The American minister linked this request with two additional suggestions, namely that France provide indemnity for American spoliation claims and that it sign the treaty of commerce he had been advocating for some months. These three acts together, he maintained, would “produce a great and salutary sensation” in the U.S. which would redound to the benefit of France. He concluded by telling Bassano that he was detaining a vessel to take such news back to America.

2Barlow’s 16 Mar. 1812 dispatch to Monroe had enclosed a copy of that day’s issue of the Moniteur universel, which in turn had published the duc de Bassano’s 10 Mar. report on the state of French foreign relations after it had been presented to the French Senate. The report justified French policy toward neutrals as consistent with the law of nations as based on the provisions of the Treaty of Utrecht. Bassano’s report further asserted that the Berlin and Milan decrees were in force all over Europe and that their enforcement was successful, as could be seen by the extent of the distress in Great Britain and the reliance of that nation on the license trade with Europe. The report made no mention of the status of American trade, nor was there any reference to a repeal of the French decrees on the terms defined in the Cadore letter to American minister John Armstrong of 5 Aug. 1810.

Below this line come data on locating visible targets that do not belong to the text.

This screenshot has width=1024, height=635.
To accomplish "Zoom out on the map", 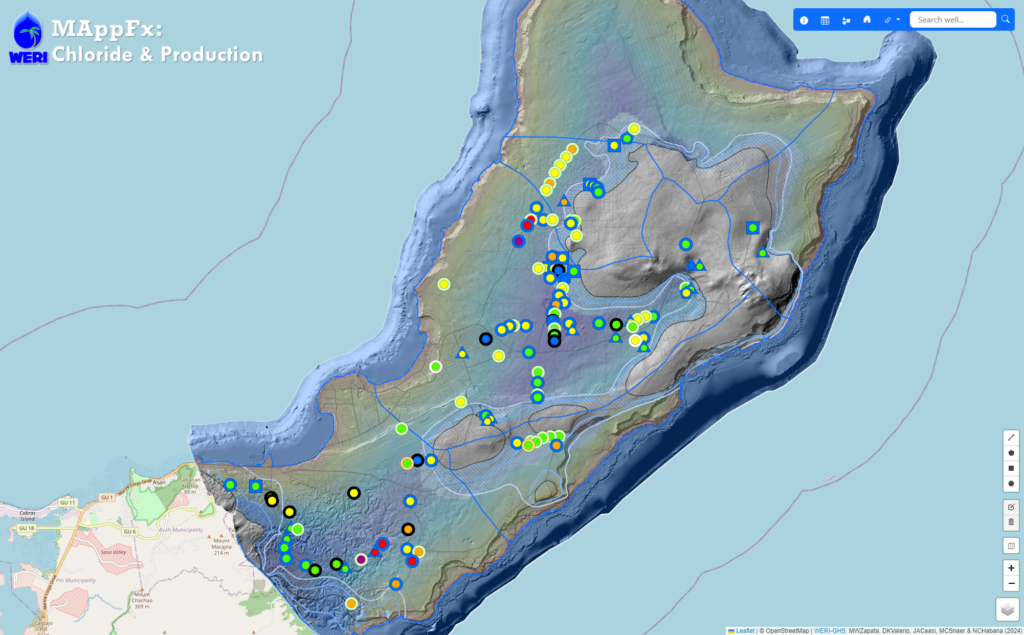I will 1011,583.
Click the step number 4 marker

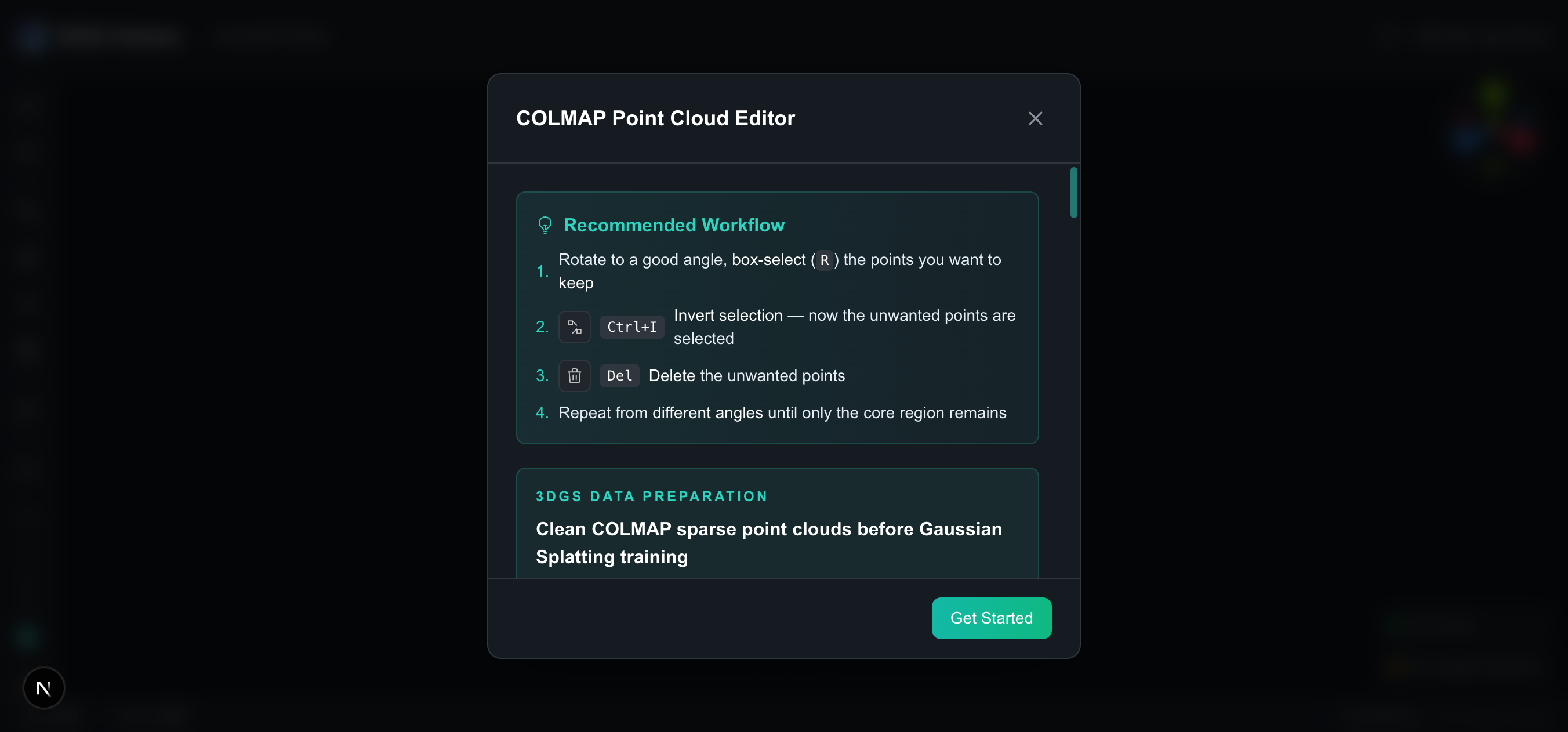point(542,413)
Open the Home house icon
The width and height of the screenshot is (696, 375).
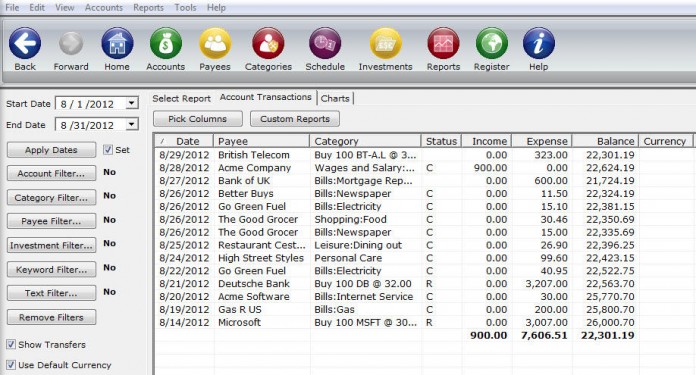tap(117, 43)
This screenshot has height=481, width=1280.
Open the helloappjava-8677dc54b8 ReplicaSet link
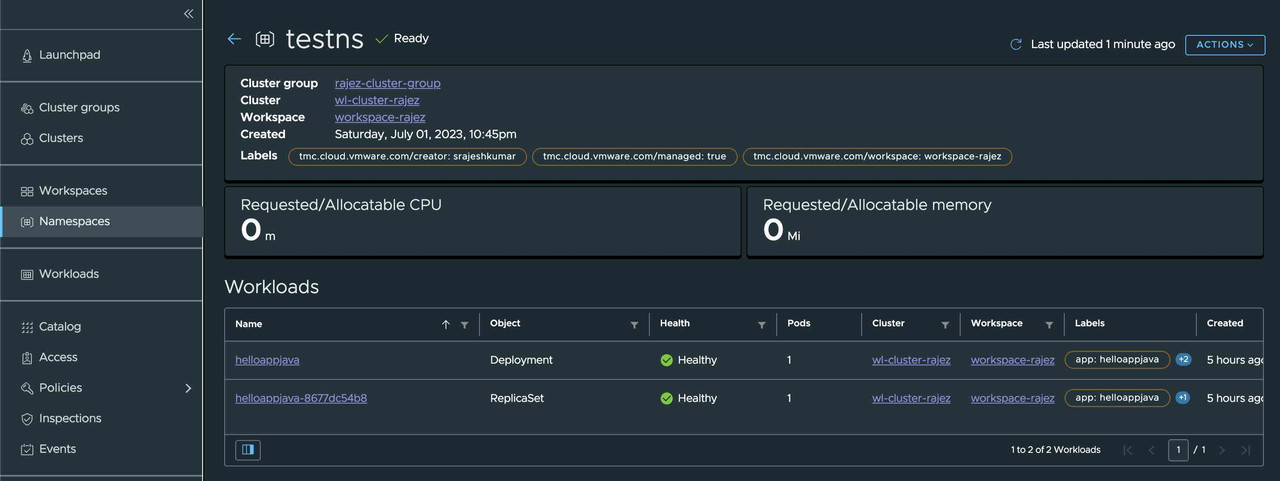(301, 398)

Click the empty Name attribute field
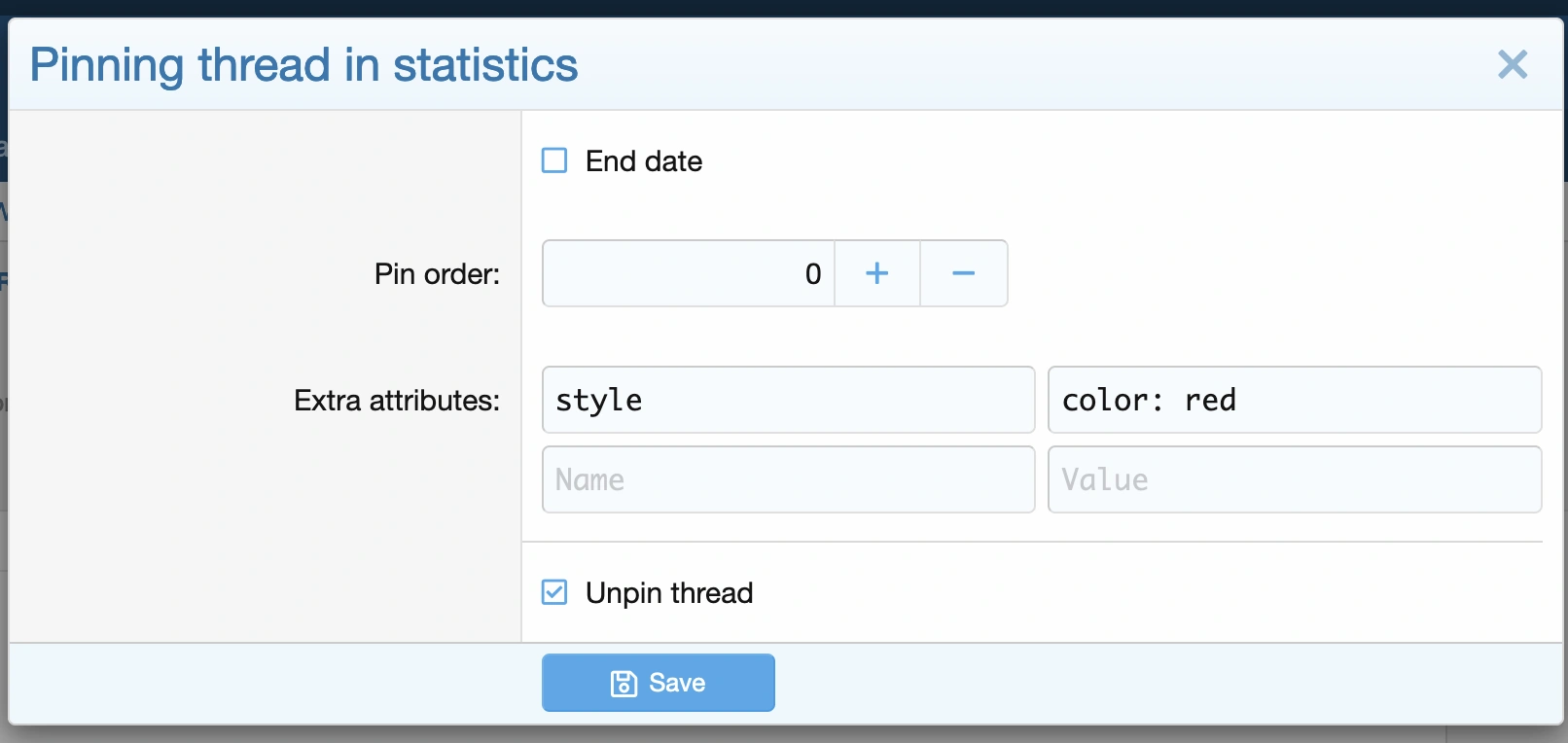[x=788, y=479]
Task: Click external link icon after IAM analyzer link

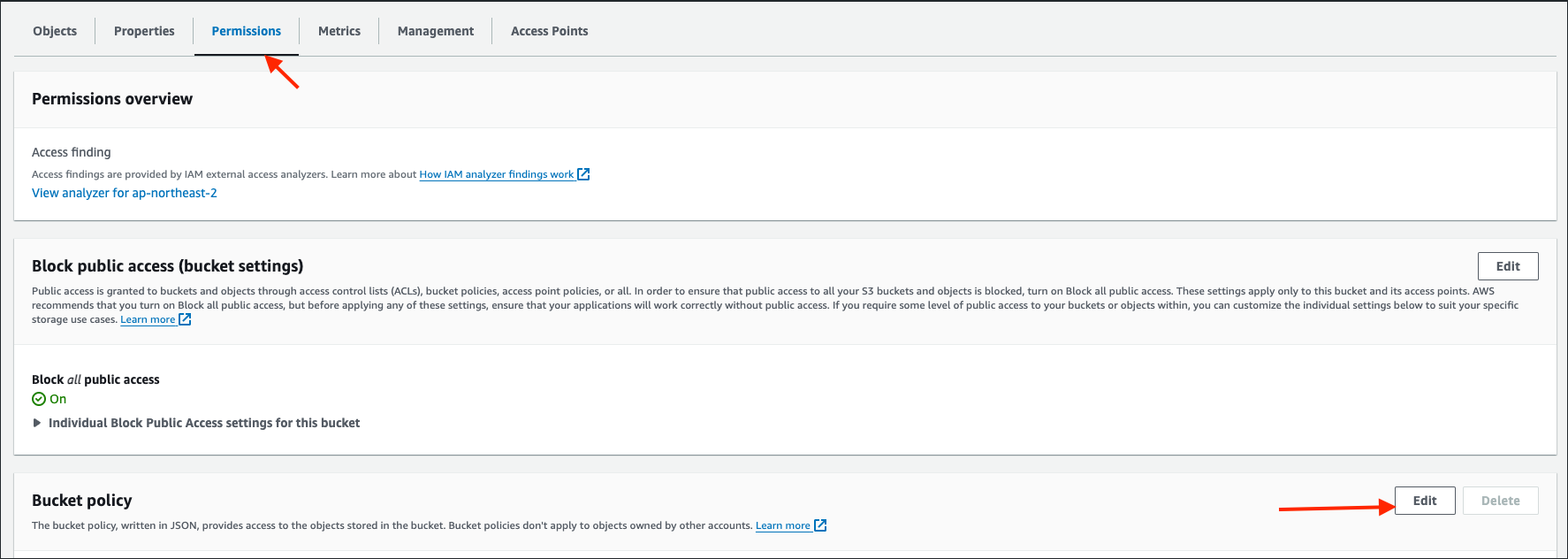Action: tap(583, 174)
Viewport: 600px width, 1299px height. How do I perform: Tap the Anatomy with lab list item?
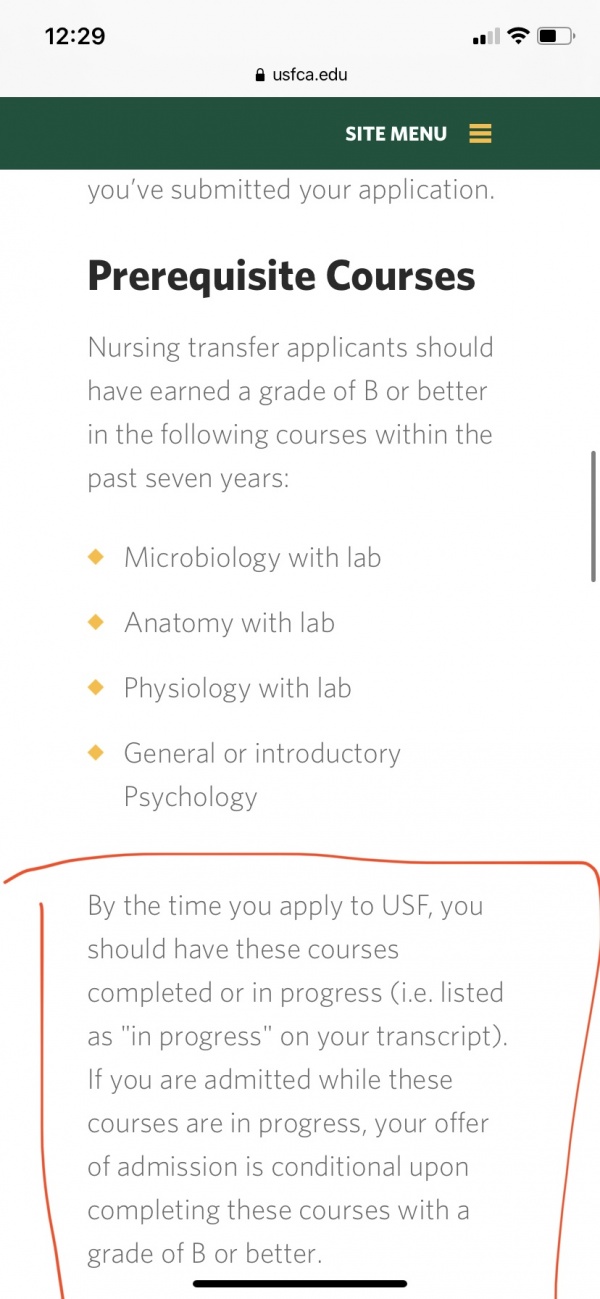coord(229,622)
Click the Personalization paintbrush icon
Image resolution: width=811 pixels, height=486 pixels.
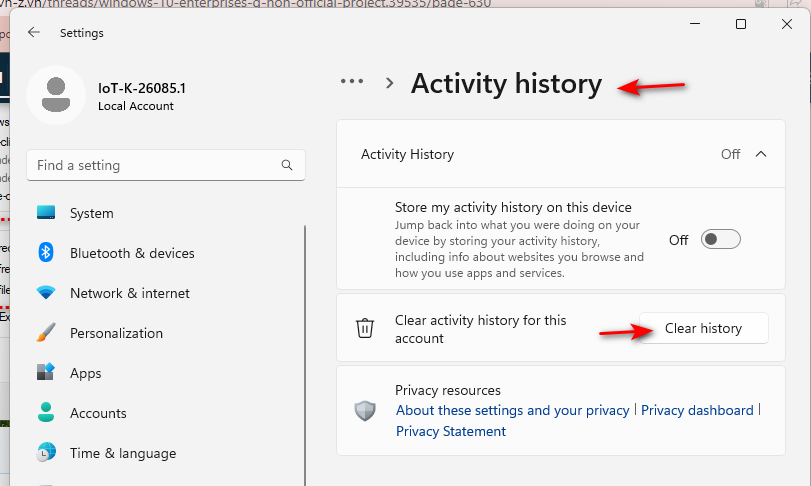[46, 333]
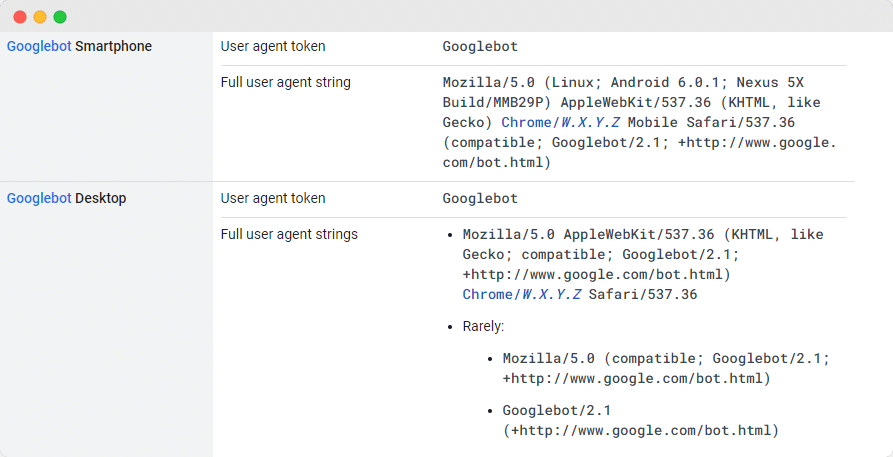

3Barlow was referring to a 21 Apr. 1812 “Declaration on the Orders in Council,” which had cited Bassano’s 10 Mar. report as proof, the claims of the U.S. notwithstanding, that the Berlin and Milan decrees were still in force. After justifying Great Britain’s continuing adherence to the orders in council on that basis, however, the prince regent stated that if “at any time hereafter the Berlin and Milan Decrees shall, by some authentic act of the French government, publicly promulgated, be expressly and unconditionally repealed, then, and from thenceforth, the Order in Council of the 7th day of January, 1807, and the Order in Council of the 26th day of April, 1809, shall, without any further order, be, and the same, hereby are declared from thenceforth, to be wholly and absolutely revoked” (The Annual Register, or A View of the History, Politics, and Literature, for the Year 1812 [London, 1813], p. 341). This declaration proved to be the first step toward the repeal of the orders in council, but at the time it was made it was widely regarded as evidence that Great Britain would persevere with its antineutral policies irrespective of the consequences (see James Maury to JM, 20 Apr. 1812, and n. 2).